### TASK TO COMPLETE
From the line containing "The height and width of the screenshot is (511, 750)." to the final line of the entries, every line is to be reproduced exactly; no other line belongs in the output.

(Records excerpted from a collection)

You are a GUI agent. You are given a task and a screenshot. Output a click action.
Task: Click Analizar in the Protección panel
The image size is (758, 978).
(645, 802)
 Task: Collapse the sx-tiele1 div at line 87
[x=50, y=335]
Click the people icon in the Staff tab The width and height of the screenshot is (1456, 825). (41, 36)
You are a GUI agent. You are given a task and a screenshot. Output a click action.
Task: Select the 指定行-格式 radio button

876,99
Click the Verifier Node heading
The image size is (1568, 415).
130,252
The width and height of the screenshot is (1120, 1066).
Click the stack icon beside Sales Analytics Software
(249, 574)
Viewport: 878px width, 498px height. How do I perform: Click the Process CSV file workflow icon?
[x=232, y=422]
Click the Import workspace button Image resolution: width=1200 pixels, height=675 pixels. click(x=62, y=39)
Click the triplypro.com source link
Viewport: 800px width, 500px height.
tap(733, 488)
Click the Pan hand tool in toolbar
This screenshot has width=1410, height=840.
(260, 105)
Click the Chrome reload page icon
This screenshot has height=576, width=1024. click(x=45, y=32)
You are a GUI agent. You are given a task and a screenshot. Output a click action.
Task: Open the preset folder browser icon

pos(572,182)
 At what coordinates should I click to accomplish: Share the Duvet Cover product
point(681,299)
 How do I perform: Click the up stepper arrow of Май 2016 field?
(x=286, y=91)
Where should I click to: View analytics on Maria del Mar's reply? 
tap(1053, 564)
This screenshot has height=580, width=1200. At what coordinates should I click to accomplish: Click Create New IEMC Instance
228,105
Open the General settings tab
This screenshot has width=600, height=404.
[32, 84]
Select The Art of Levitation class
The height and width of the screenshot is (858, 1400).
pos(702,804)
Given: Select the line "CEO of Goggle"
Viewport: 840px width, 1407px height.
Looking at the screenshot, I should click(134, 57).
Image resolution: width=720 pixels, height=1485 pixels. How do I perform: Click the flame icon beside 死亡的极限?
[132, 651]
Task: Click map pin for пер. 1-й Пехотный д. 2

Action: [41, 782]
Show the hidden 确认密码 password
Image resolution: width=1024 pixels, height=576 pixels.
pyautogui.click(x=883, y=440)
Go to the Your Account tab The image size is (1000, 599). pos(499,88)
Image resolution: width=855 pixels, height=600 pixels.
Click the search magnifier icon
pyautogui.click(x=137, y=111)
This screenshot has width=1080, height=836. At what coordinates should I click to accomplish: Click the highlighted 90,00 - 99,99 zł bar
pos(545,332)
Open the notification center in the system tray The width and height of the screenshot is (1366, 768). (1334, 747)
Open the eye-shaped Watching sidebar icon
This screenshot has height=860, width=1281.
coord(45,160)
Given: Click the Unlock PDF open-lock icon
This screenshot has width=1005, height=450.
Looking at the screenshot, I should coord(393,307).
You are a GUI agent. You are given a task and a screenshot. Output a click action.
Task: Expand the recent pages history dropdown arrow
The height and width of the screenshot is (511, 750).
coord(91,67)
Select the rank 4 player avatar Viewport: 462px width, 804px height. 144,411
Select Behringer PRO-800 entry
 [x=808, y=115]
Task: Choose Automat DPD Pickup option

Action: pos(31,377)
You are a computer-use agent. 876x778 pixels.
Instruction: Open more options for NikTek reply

### EXERCISE SOLUTION
The height and width of the screenshot is (511, 750).
coord(91,67)
Select the rank 4 player avatar Viewport: 462px width, 804px height. 144,411
Select Behringer PRO-800 entry
 [x=808, y=115]
Task: Choose Automat DPD Pickup option

Action: pos(31,377)
You are a computer-use agent. 876x778 pixels.
Instruction: Open more options for NikTek reply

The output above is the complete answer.